- What this task involves -
The task for the listing below is to write out exactly the lines starting at the one containing "Image resolution: width=561" and ending at the one containing "You are a computer-use agent.", both included. Pictures are to be omitted.

- Input data -
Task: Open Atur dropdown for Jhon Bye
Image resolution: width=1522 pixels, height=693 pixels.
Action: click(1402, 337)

...

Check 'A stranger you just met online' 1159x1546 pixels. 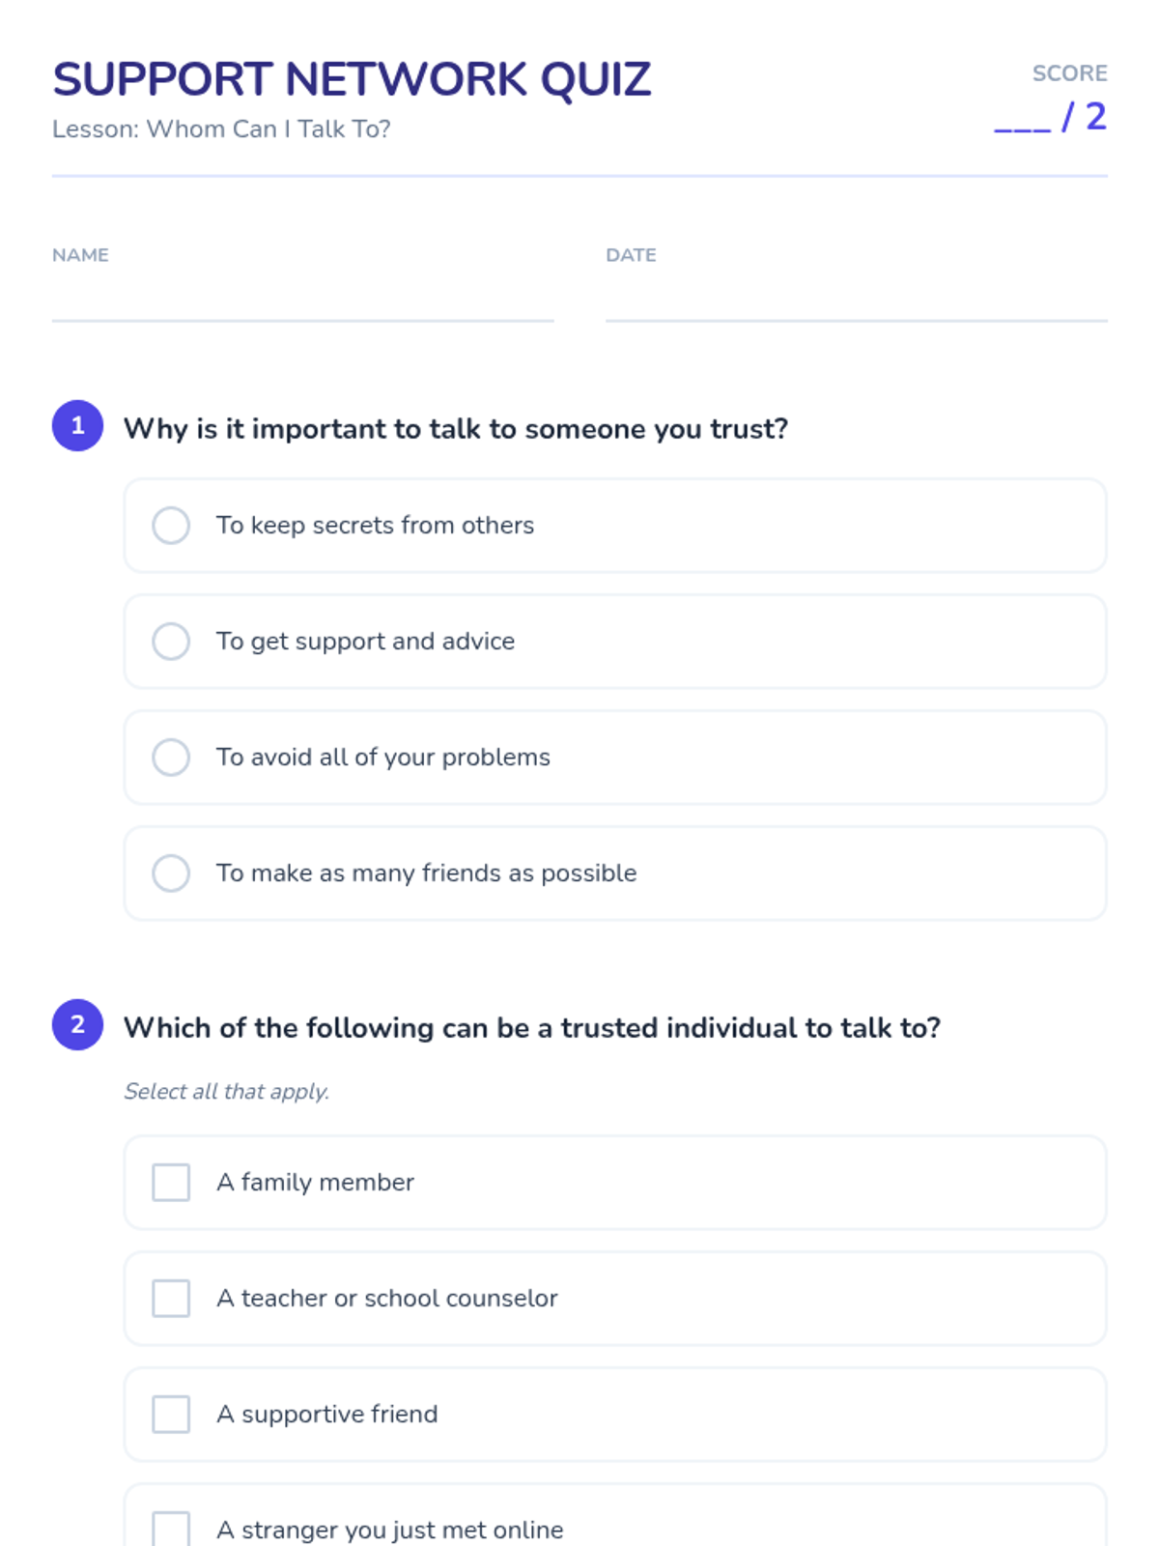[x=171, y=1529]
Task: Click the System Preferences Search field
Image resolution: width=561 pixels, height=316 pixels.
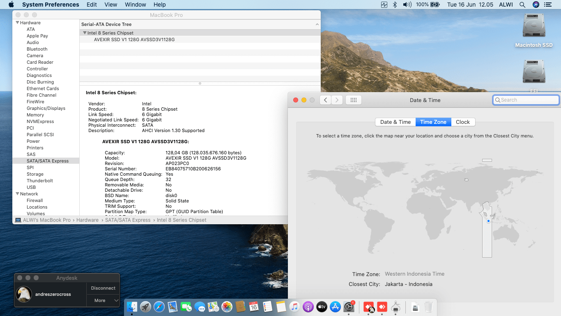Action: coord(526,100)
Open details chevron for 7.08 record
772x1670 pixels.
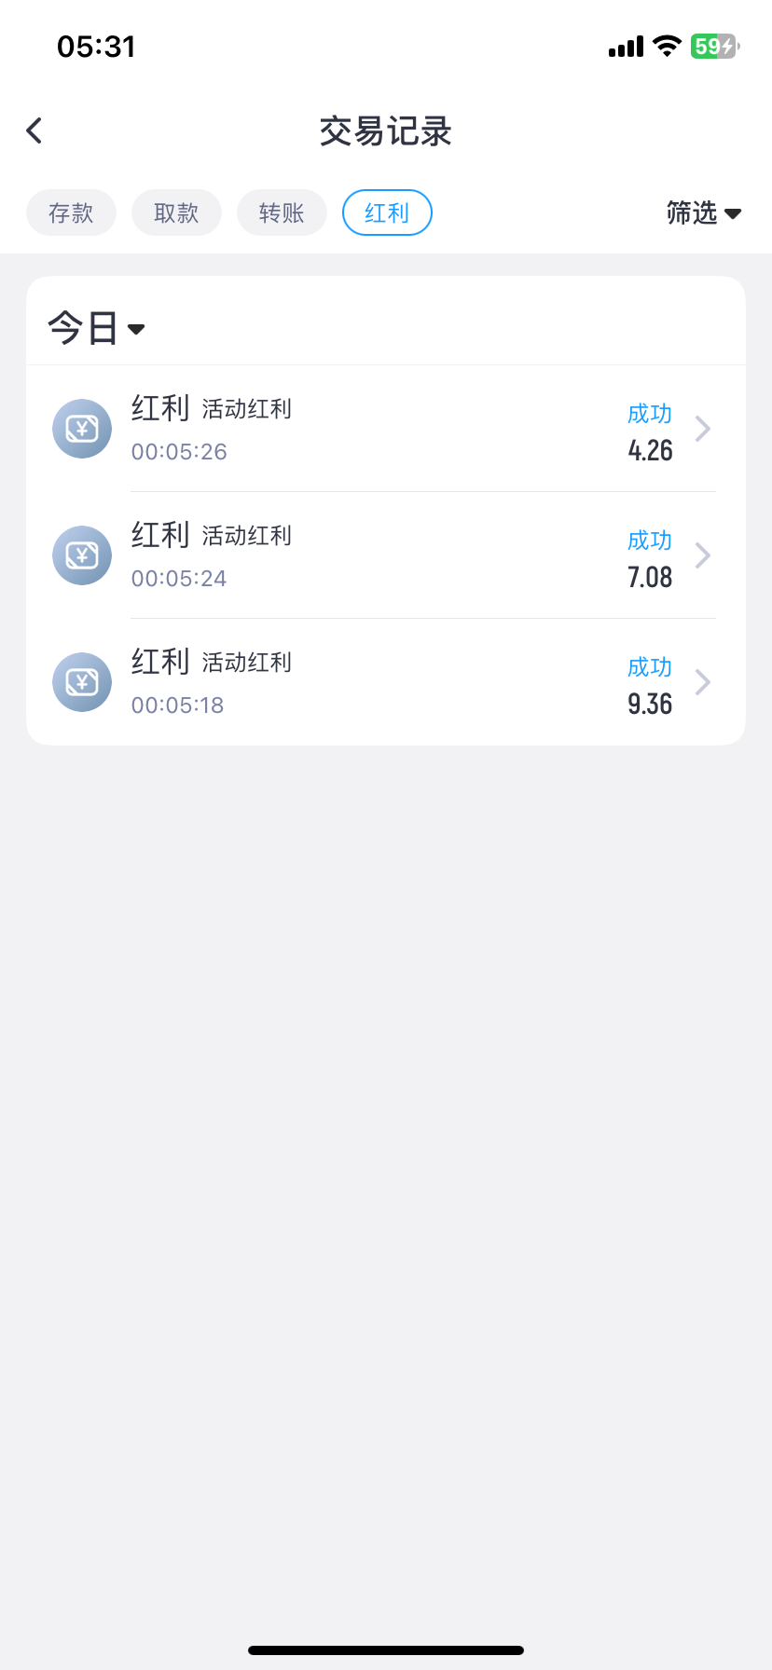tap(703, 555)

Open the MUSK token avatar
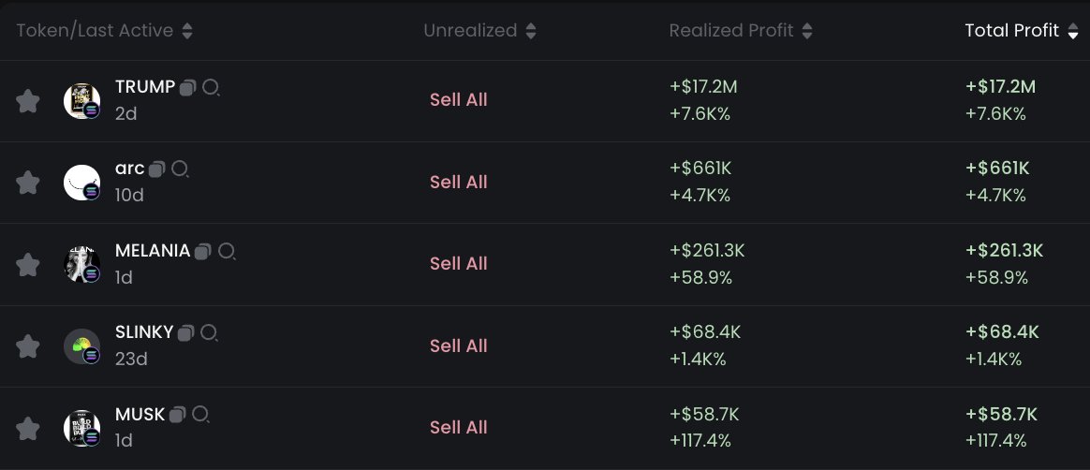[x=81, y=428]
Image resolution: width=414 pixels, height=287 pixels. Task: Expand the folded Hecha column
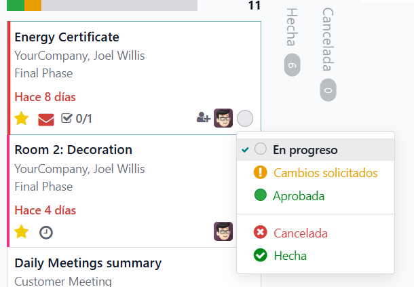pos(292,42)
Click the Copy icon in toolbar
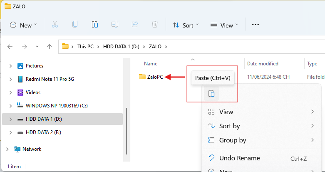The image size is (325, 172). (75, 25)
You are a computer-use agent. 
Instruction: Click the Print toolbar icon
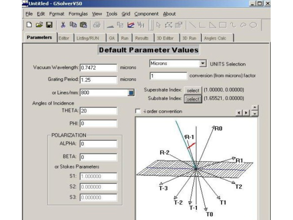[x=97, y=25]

- Expected output -
Image resolution: width=561 pixels, height=316 pixels.
Action: coord(526,100)
Open details chevron for 7.08 record
772x1670 pixels.
tap(703, 555)

Open the MUSK token avatar
[x=81, y=428]
Image resolution: width=414 pixels, height=287 pixels. Task: Expand the folded Hecha column
pos(292,42)
Click the Copy icon in toolbar
The image size is (325, 172). (75, 25)
You are a computer-use agent. 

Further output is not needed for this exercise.